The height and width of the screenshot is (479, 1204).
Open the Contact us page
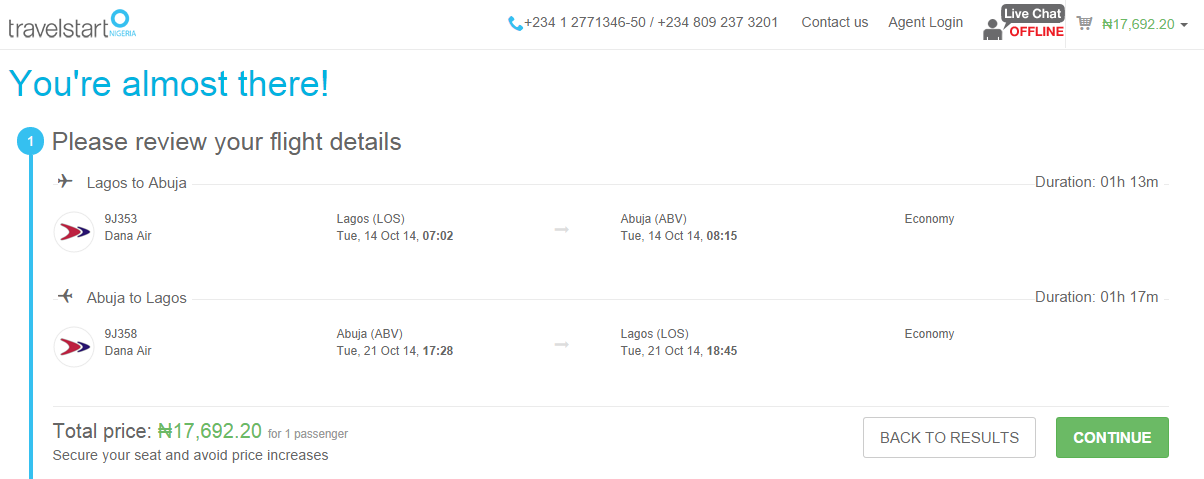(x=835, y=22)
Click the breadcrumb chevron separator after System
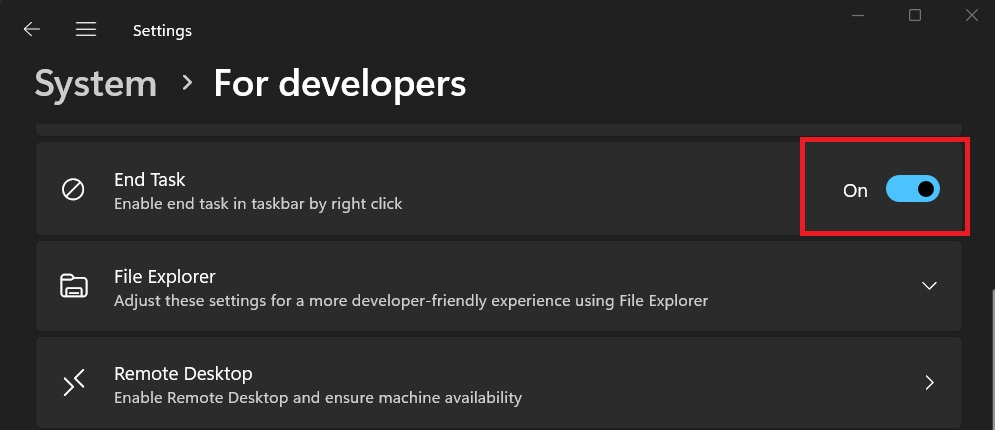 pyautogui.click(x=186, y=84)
==
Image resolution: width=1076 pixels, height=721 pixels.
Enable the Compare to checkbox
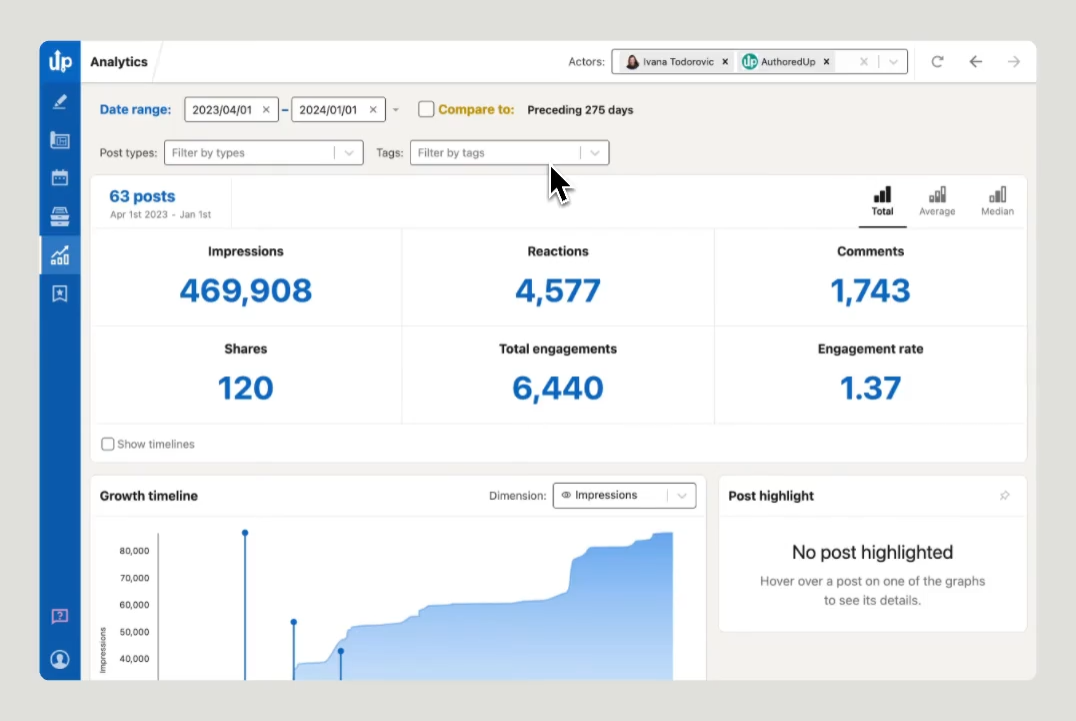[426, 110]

### Task brief
Turn the records from the line containing "The height and" through the line containing "pyautogui.click(x=186, y=84)" into a two-column CSV with the headers command and click_point. Give one row per record, with its text and its answer each in a single quoted field, line breaks changed to spaces, and the pictures left out.

### Solution for this task
command,click_point
"The height and width of the screenshot is (479, 1204). Open the Contact us page","(x=835, y=22)"
"Click the breadcrumb chevron separator after System","pyautogui.click(x=186, y=84)"